There are several methods for solving the characteristic Equation (4). A classic approach is the Cardan method [23,24].

We pose $\omega =z-{\displaystyle \frac{B}{3}}$ from which Equation (3) becomes

$$z^3+p\omega +q=0$$

(8)

where $p={\displaystyle \frac{3A-B^2}{3}}$ and $q={\displaystyle \frac{2B^3-9AB+27D}{27}}$.

We found that $\Delta =({{\displaystyle \frac{q}{2}})}^2+{\left({\displaystyle \frac{p}{3}}\right)}^3=-5.31{ \times 10}^{170}<0$, where there are three distinct real roots, which correspond to the fact that the system has three modes of vibration: an acoustic mode (the highest frequency) and two optical modes.

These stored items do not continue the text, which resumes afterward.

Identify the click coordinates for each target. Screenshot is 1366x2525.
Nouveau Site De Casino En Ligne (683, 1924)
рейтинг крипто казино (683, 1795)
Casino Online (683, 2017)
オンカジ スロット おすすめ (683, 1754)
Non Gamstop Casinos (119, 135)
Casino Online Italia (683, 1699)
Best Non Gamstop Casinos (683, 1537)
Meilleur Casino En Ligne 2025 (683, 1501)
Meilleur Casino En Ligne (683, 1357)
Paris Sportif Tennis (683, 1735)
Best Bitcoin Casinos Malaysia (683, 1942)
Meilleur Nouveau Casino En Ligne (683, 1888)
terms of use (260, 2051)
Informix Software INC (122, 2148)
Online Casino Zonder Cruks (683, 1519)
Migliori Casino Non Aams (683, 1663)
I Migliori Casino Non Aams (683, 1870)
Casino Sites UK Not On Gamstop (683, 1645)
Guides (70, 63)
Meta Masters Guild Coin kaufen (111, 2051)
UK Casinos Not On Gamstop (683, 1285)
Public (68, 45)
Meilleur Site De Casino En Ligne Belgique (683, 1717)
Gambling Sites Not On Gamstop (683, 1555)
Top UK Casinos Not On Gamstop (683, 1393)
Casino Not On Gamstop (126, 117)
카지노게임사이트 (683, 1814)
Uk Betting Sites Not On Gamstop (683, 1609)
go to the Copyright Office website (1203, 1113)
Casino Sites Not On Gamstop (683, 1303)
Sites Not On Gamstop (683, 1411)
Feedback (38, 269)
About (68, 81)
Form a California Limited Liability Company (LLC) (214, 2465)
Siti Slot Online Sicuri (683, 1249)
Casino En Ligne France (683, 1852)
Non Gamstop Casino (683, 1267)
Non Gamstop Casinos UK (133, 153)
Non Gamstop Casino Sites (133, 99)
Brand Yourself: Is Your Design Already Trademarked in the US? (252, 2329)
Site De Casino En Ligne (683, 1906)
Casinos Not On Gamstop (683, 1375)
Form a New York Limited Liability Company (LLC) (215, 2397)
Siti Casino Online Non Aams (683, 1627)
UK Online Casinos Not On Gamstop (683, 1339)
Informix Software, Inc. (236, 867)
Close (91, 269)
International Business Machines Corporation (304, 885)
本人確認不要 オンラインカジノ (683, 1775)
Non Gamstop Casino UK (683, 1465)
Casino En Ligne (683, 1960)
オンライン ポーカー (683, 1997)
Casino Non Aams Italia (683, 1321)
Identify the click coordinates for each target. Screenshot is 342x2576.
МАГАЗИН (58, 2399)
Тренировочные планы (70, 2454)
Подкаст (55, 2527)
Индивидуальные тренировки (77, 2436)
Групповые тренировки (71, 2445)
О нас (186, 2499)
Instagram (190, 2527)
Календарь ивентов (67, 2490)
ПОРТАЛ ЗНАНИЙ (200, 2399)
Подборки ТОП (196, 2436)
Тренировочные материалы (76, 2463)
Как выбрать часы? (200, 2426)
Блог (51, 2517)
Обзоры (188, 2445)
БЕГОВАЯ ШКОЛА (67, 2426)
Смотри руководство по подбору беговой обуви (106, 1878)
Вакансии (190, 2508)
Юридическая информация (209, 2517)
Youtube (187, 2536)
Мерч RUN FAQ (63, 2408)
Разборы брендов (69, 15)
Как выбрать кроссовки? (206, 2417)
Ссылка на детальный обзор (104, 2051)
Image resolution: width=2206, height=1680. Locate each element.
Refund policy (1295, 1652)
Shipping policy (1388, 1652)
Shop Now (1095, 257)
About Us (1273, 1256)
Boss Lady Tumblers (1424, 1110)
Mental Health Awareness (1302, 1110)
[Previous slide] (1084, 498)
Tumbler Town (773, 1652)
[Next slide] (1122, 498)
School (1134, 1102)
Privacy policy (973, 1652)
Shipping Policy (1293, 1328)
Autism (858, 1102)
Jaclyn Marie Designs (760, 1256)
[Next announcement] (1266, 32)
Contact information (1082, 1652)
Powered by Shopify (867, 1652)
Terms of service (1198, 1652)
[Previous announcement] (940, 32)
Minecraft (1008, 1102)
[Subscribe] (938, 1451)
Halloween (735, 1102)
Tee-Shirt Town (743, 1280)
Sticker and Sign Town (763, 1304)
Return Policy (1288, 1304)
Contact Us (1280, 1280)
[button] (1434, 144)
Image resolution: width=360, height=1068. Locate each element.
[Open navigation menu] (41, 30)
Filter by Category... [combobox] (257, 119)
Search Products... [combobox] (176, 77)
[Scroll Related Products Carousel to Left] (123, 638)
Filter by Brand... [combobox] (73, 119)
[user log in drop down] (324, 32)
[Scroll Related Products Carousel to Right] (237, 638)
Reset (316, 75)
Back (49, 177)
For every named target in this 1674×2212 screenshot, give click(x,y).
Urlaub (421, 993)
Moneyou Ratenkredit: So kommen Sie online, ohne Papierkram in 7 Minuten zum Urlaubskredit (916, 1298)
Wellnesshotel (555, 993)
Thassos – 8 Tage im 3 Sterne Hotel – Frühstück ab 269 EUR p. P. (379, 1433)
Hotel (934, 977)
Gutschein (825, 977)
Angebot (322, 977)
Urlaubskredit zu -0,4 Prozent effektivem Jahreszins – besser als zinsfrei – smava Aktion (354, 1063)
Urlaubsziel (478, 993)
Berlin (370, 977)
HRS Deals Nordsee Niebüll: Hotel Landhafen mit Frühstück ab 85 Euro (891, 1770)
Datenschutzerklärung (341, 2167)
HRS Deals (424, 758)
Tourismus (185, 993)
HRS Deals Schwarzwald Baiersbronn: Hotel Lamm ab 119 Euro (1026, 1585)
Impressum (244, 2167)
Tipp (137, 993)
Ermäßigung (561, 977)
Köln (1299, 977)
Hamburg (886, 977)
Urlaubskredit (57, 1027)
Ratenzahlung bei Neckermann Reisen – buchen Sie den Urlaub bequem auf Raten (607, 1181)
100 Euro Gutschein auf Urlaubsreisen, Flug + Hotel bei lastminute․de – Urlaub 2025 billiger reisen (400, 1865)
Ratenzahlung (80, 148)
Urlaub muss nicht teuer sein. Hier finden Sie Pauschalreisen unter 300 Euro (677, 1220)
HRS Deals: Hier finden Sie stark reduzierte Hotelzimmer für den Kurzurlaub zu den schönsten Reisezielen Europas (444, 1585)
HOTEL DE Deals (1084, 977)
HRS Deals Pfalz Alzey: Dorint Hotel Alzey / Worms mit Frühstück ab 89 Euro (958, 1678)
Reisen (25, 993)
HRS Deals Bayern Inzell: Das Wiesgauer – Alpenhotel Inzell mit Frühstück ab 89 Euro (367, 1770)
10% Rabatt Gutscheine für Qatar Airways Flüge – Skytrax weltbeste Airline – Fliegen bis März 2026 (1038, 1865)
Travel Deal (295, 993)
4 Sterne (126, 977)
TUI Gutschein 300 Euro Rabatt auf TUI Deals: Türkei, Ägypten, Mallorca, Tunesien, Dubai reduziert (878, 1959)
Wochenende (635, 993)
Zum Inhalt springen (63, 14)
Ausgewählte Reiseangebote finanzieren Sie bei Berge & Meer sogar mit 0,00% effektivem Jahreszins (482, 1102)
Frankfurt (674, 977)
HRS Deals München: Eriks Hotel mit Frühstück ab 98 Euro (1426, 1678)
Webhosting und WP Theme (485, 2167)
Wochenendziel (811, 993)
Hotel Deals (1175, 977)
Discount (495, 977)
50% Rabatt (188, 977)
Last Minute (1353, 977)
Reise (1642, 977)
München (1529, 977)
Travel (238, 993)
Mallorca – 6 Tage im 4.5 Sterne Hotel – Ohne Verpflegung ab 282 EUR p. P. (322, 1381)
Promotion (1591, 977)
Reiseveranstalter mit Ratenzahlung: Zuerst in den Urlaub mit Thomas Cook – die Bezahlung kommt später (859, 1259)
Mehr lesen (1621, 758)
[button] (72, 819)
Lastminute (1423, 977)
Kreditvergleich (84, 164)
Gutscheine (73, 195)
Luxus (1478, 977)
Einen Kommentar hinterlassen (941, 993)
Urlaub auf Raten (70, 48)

$$\left\{\begin{array}{c}{\omega }_1^2=2\sqrt{{\displaystyle \frac{-p}{3}}}\cos \left({\displaystyle \frac{\theta }{3}}\right)-{\displaystyle \frac{B}{3}}\\ {\omega }_2^2=2\sqrt{{\displaystyle \frac{-p}{3}}}\cos \left({\displaystyle \frac{\theta +2\pi }{3}}\right)-{\displaystyle \frac{B}{3}}\\ {\omega }_3^2=2\sqrt{{\displaystyle \frac{-p}{3}}}\cos \left({\displaystyle \frac{\theta +4\pi }{3}}\right)-{\displaystyle \frac{B}{3}}\end{array}\right.$$

(9)

where $r=\sqrt{{\displaystyle \frac{-p^3}{27}}}$ and $\theta ={\cos }^{-1}\left({\displaystyle \frac{-q}{2r}}\right)$.

By solving the system and substituting the physical parameters (expressed in the CGS unit system), we obtain the following values: ${\omega }_1^2=4.11\times {10}^{27} {\mathrm{s}}^{-1}$, ${\omega }_2^2=2.56\times {10}^{28} {\mathrm{s}}^{-1}$ et ${\omega }_3^2=1.20\times {10}^{29} {\mathrm{s}}^{-1}$.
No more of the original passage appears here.